I have three points
P0=[x0,y0,z0]
P1=[x1,y1,z1]
P2=[x2,y2,z2]
and I want to calculate the normal out of them. What I did is:
normal = cross(P0-P1, P0-P2);
and then I wanted to plot the normal so what I did is,
c = normal + P0 %end position of normal vector
quiver3(P0(1), P0(2), P0(3), c(1), c(2), c(3));
but it didn't work (It looks like there is an angle between the line and the plane. So it is not the normal).
Any suggestions please?
"It has an angle so it is not the normal" . There are two problems.
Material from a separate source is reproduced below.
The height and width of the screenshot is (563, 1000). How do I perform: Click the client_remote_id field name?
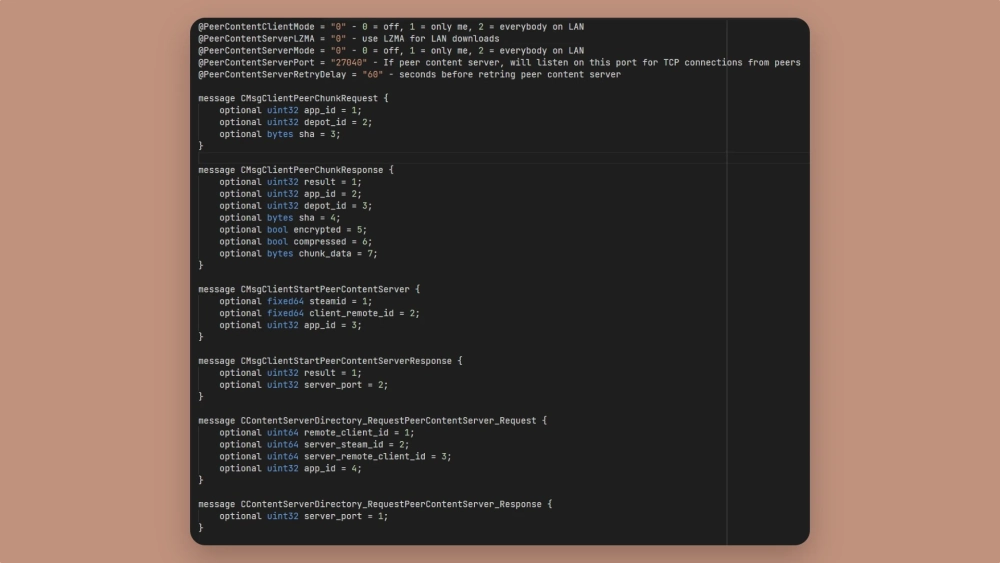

First problem - you misinterpret how the quiver3 command works. The first three elements are the start of the quiver (the back of the arrow), but the next three are not the endpoint (your normal + P0) - they are the direction. So I think you need to change your code to
normal = cross(P0-P1, P0-P2);
normal = normal / norm( normal ); % just to make it unit length
figure
quiver3(P0(1), P0(2), P0(3), normal(1), normal(2), normal(3));
axis equal
You can confirm a vector is normal to your plane by confirming that the dot product is zero:
disp(dot((P0 - P1, normal));
disp(dot((P0 - P2, normal));
You would expect the result to be a "number very close to zero" - rounding error will usually prevent things from being exactly zero (consider any value less than 1e-16 smaller than the length of the vectors to be "zero").